Calculate 2C*(3AxB) for Vectors A, B, and C

[jdawg]

Homework Statement

For the following three vectors, what is 2C*(3AxB)
A=3i+3j-4k
B=-3i+2j+3k
C=-6i-8j

**All of the capital letters are vectors**

Homework Equations

The Attempt at a Solution

2A=2(3i+3j-4k)
=6i+6j-8k

2AxB=(6i+6j-8k)*(-3i+2j+3k)

(6i)(-3i)+(6i)(2j)+(6i)(2k)+(6i)(-3i)+(6j)(2j)+(6j)(3k)+(-8k)(-3i)+(-8k)(2j)+(-8k)(3k)

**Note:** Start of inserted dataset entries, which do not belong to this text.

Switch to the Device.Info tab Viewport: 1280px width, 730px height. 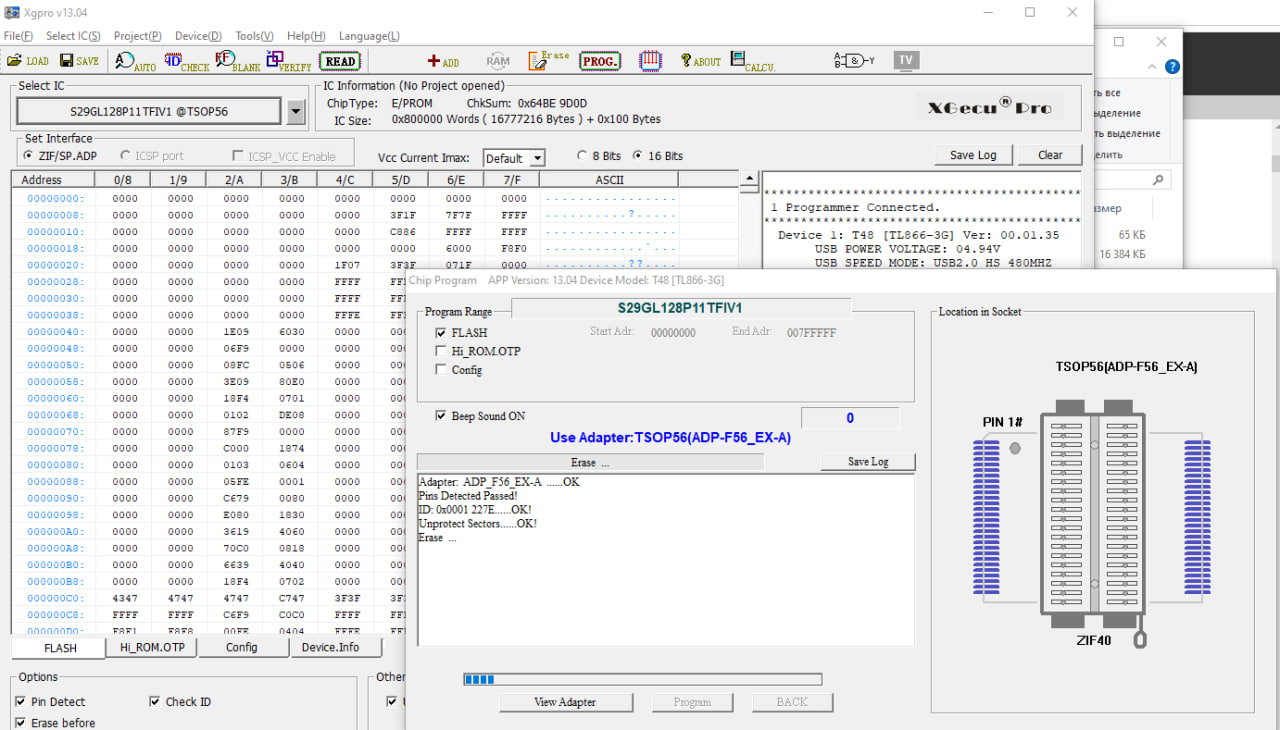(x=330, y=647)
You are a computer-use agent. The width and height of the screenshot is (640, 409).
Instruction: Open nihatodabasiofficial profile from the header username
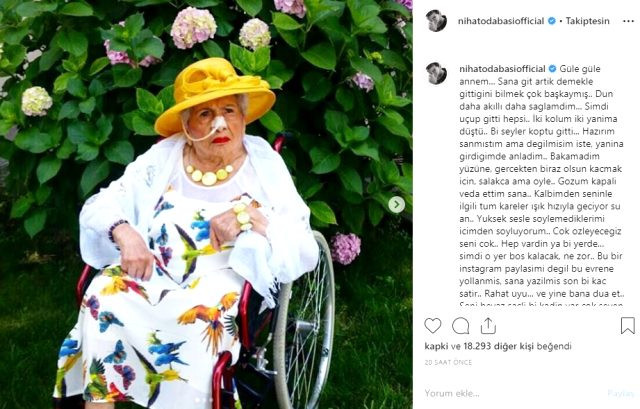click(501, 21)
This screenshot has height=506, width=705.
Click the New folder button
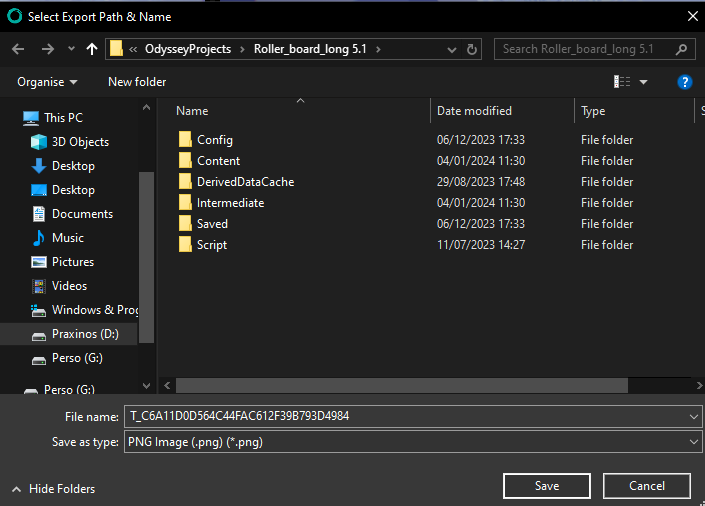click(x=137, y=82)
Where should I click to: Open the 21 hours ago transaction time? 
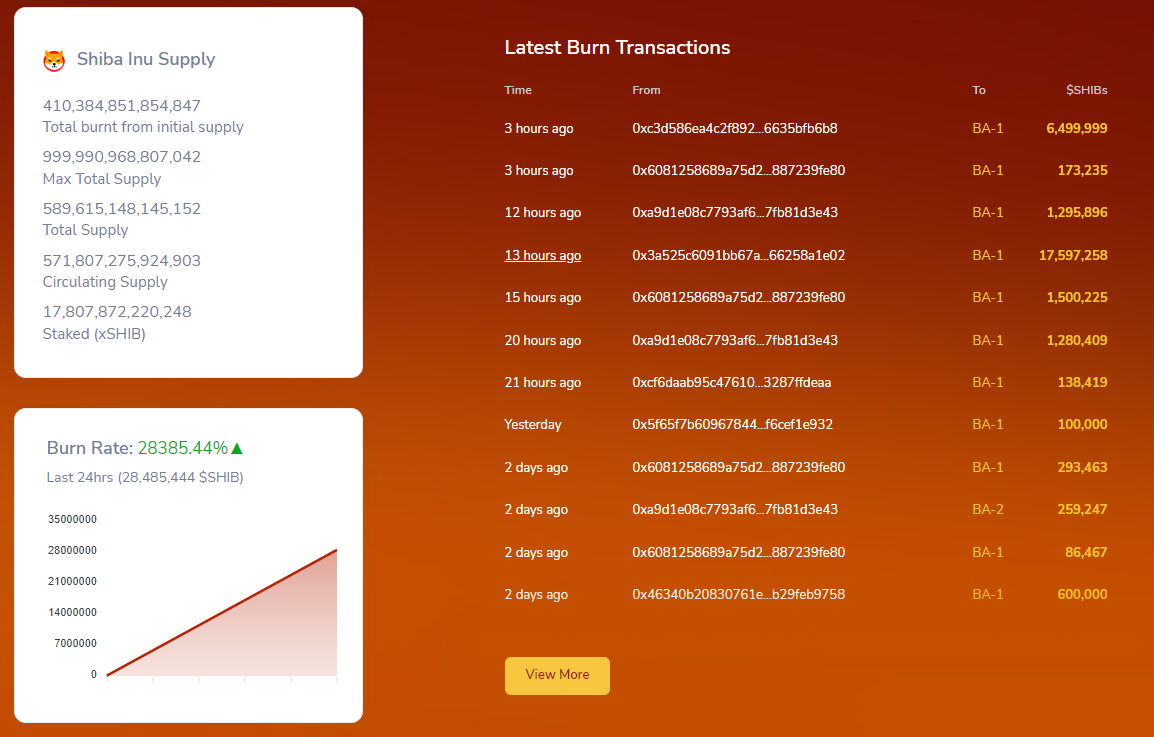click(542, 382)
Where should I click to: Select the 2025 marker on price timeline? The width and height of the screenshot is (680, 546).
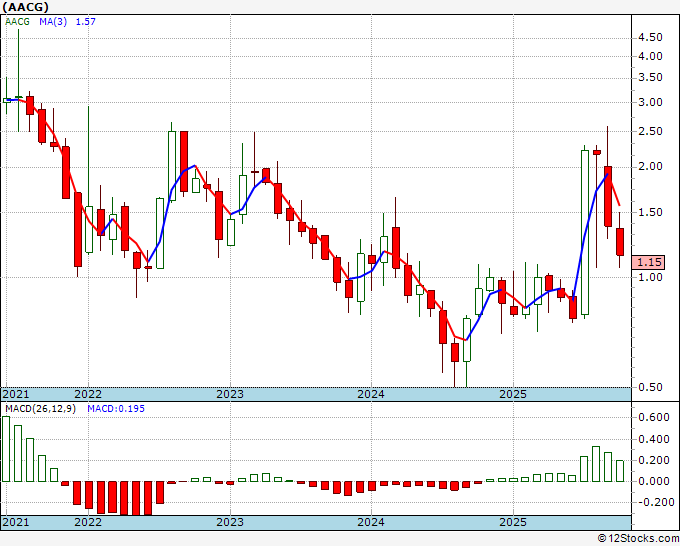click(513, 394)
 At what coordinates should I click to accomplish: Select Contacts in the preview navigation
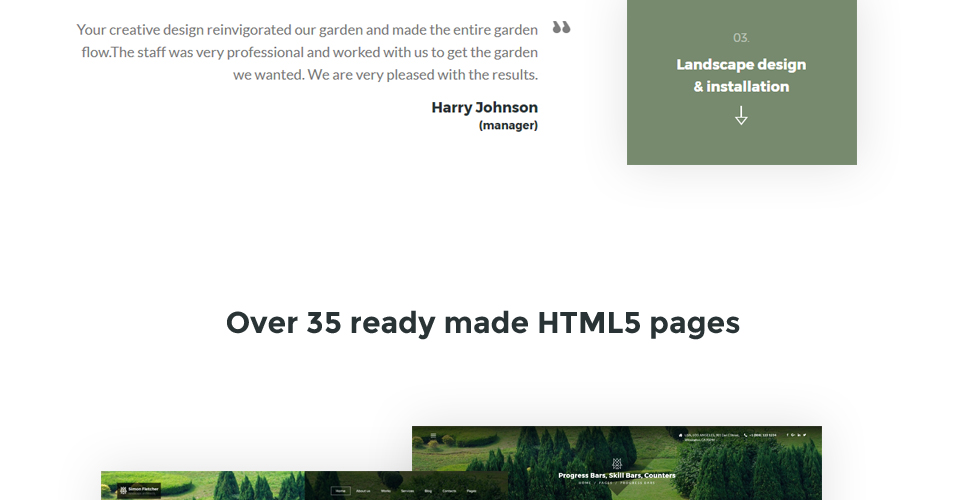449,491
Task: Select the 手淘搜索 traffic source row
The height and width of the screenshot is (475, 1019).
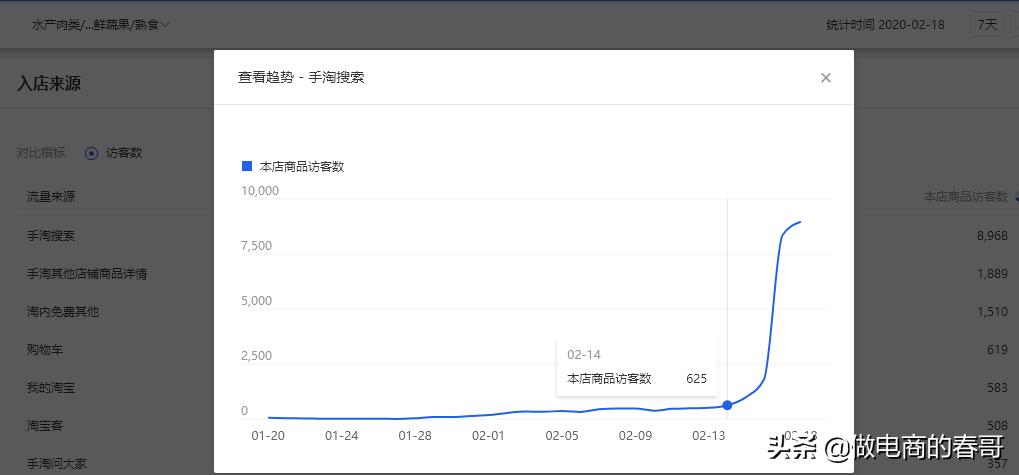Action: point(51,236)
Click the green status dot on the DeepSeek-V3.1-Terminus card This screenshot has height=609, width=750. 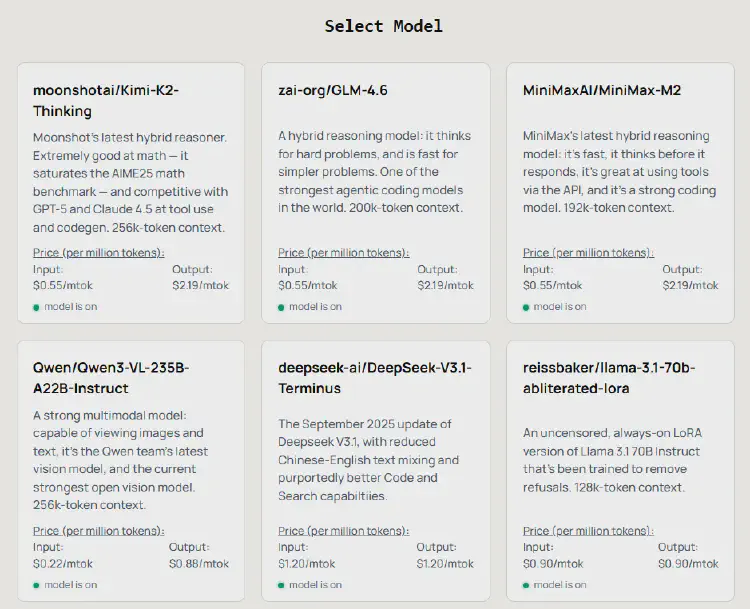click(282, 585)
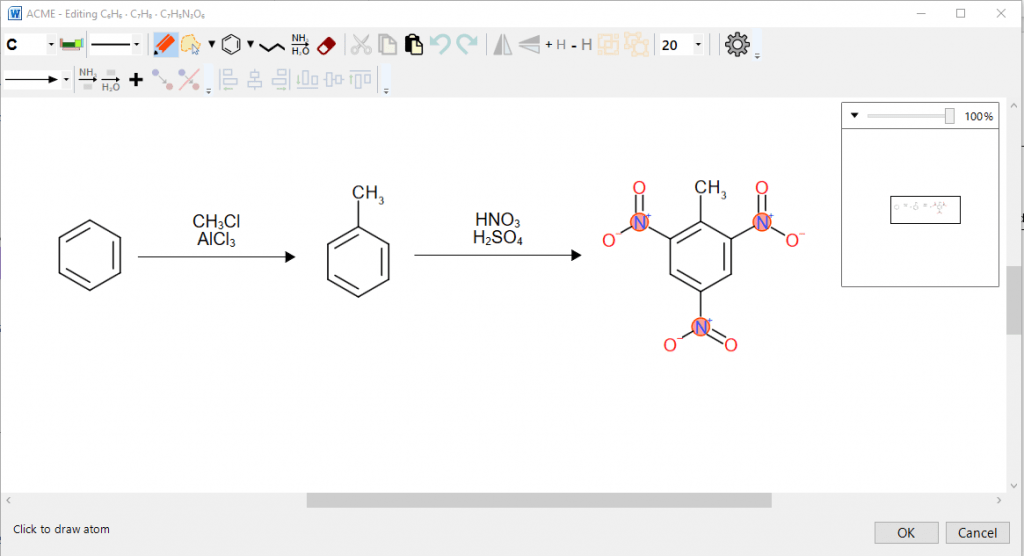Screen dimensions: 1024x556
Task: Activate the lasso selection tool
Action: [190, 45]
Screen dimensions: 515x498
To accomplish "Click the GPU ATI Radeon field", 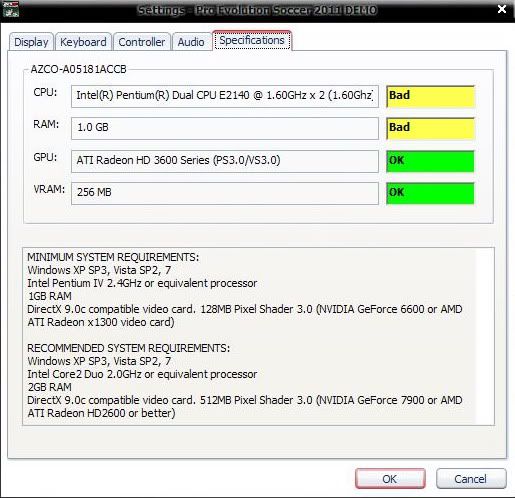I will (225, 161).
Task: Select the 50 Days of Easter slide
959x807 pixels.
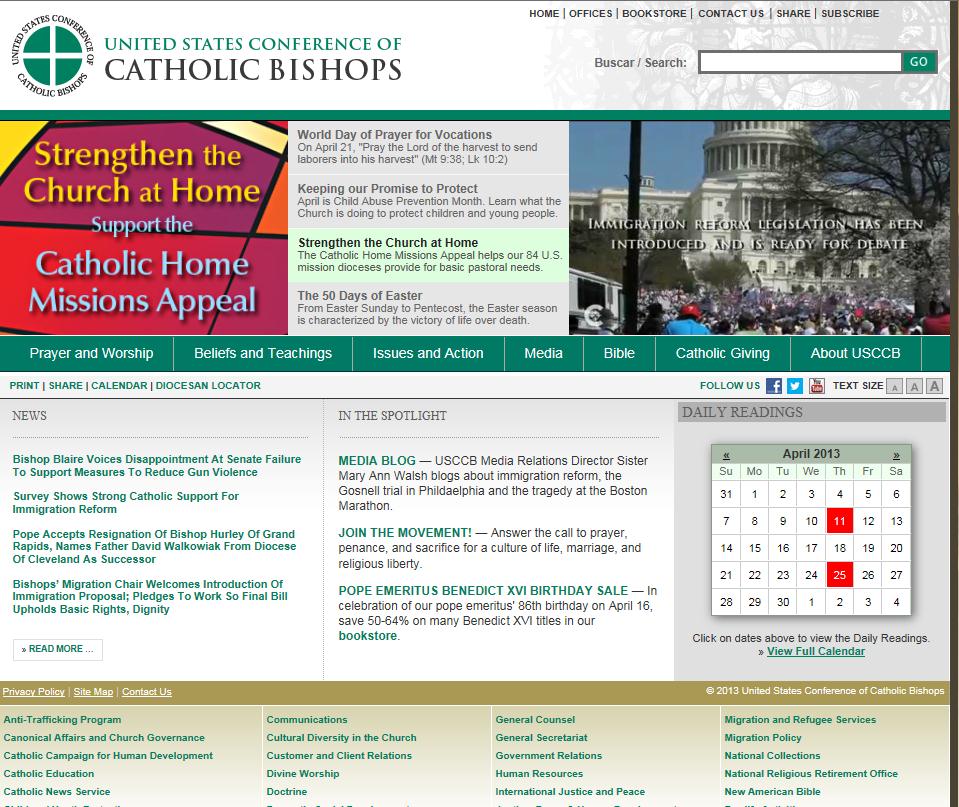Action: 428,308
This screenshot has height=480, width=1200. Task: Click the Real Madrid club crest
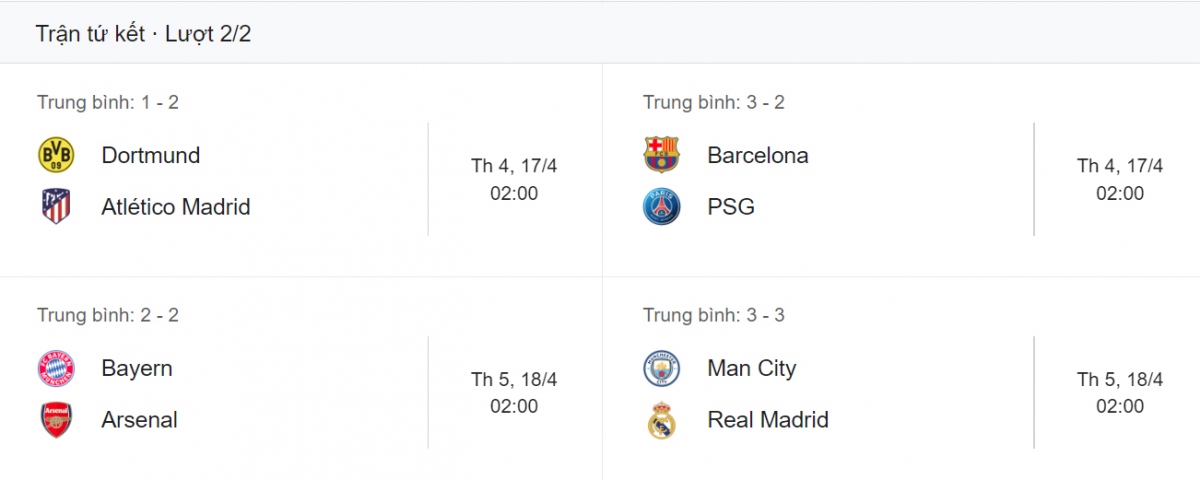pyautogui.click(x=661, y=421)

(12k)+(-12j)+(18k)+(18i)+24j)+(16i)

34i+12j+30k

I don't really know what to do next, honestly I don't really understand what I did to get that far. I found an example problem and just kind of plugged stuff in... If you could explain to me how to work this problem that would be great!

 

[SteamKing]

I'm confused. You ask what is 2C*(3AxB) and then you calculate 2AxB.

 

[Simon Bridge]

Homework Statement

For the following three vectors, what is 2C*(3AxB)
A=3i+3j-4k
B=-3i+2j+3k
C=-6i-8j

**All of the capital letters are vectors**

The Attempt at a Solution

2A=2(3i+3j-4k)
=6i+6j-8k

Question, as written, does not call for 2A.

2AxB=(6i+6j-8k)*(-3i+2j+3k)

(6i)(-3i)+(6i)(2j)+(6i)(2k)+(6i)(-3i)+(6j)(2j)+(6j)(3k)+(-8k)(-3i)+(-8k)(2j)+(-8k)(3k)

(12k)+(-12j)+(18k)+(18i)+24j)+(16i)

34i+12j+30k

I don't really know what to do next, honestly I don't really understand what I did to get that far. I found an example problem and just kind of plugged stuff in... If you could explain to me how to work this problem that would be great!

Hmmm ... OK: You need quick primer lessons:

AxB indicates a cross product:


What the example you used did was start by multiplying out the brackets as usual ... then used the rules for the cross product of the unit vectors. so, using "x" to indicate cross product:
then ixi=jxj=kxk=0
and ixj=k, jxk=i, kxi=j
and kxj=-i, jxi=-k, ixk=-j

 

[jdawg]

I'm confused. You ask what is 2C*(3AxB) and then you calculate 2AxB.

Ohhh that might be part of my problem, I got this question mixed up with the example I was looking at.

 

[HalfLostAndSearching]

First, let's clarify the notation used in the problem. A, B, and C are vectors represented by their components in the form of <x,y,z>. So, A = <3,3,-4>, B = <-3,2,3>, and C = <-6,-8,0>.

Now, let's rewrite the expression 2C*(3AxB) using vector operations:

2C*(3AxB) = 2C*(3A x B) = 2C * (3 * (A x B))

We know that the cross product of two vectors A and B is given by A x B = <AyBz - AzBy, AzBx - AxBz, AxBy - AyBx>. So, substituting the values of A and B, we get:

A x B = <(3)(3) - (-4)(2), (-4)(-3) - (3)(3), (3)(2) - (3)(-4)> = <17, -9, 18>

Now, substituting this value in the expression 2C * (3 * (A x B)), we get:

2C * (3 * (A x B)) = 2 * <-6,-8,0> * (3 * <17,-9,18>) = <-12,-16,0> * <51,-27,54> = <-612, 324, -864>

Therefore, the final result is -612i + 324j - 864k.